マスク着用を人間はどのように受け取るのかという行動学的に考察した本でした。
印象に残ったことを紹介します。
1 衣装としてのマスク
本書におけるマスクとは、感染予防具ではありません。
衣装または衣服としてのマスクです。
どういうことかといいますと、視覚記号としてのマスクということです。
議論はサルから始まります。
サルはマスクをつけていません。
必要がないからです。
しかし、必要がないものをサルがつけている場合もあります。
ヒゲです。
ヒゲはなぜついているのか。
性的魅力をアピールするため、と説明されます。
ライオンのたてがみやクジャクの羽も事例として取り上げられます。
人間については衣服を取り上げます。
なぜ、衣服が必要になったのか。
寒かったからではなく、性器を隠すためというのが筆者の推論です。
そこから隠された部分への想像が働くようになったのだとか。
なので、マスクもその下への想像をかき立て、マスクフェチが現れると筆者はいいます。
2 人類史のある側面の紹介
マスクについての話よりも興味深かったのは、性に関する人類史の考察でした。
狩猟生活の時代は乱婚であったと筆者は述べます。
事例として、イヌイットの近代までの生活を挙げます。
乱婚が問題を生じるようになったのは定住してからだと筆者は述べます。
狩猟時代には人間関係でもめても距離を取りやすかったのだそうです。
しかし農耕生活になり定住するとそうはいかなくなる。
無用のトラブルを避けるために一夫一婦制がとられたのだと考察します。
そして、乱婚的なトラブルを避けるためにパンツが必要になり、性器を隠したと。
こういう展開です。
興味深かったのですが、確証のない議論だと思いました。
3 総評
コロナ禍のマスク使用から、何か有益な心理学的考察があるのかと期待して読んだのですが、そんなものはありませんでした。

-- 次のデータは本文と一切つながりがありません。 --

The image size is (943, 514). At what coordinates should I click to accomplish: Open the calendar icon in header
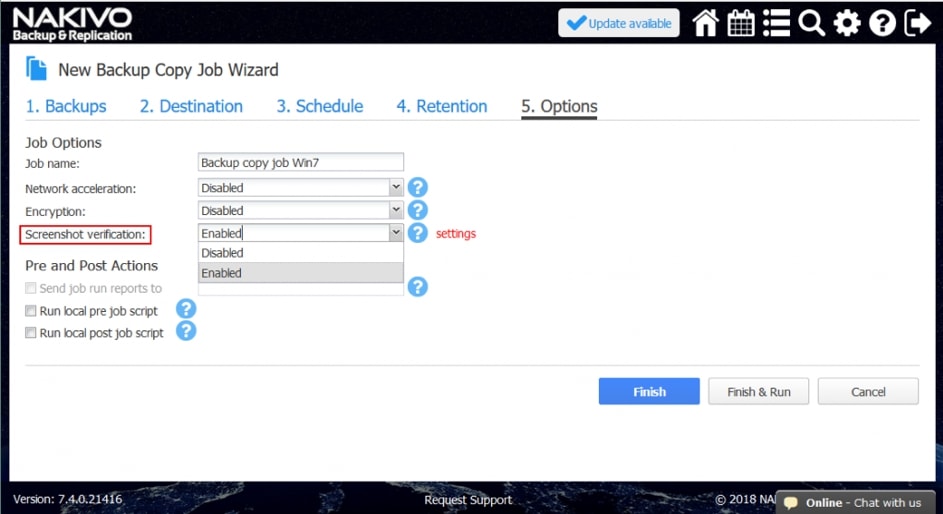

本書は、マスクを切り口にした人類学の本で、別にマスクじゃないものを事例として取り上げても、同じような話になったと思います。
衣装・衣服の起源についての考察は興味深かったですが、証拠があるわけでもありません。
衣装の心理的効果については、個人差も大きいです。
筆者もそれがわかっているから、フェチなどを例として挙げたのでしょう。
人類学に興味があるのであれば、楽しめるかもしれません。
強く人に勧めるような本ではないかなあ。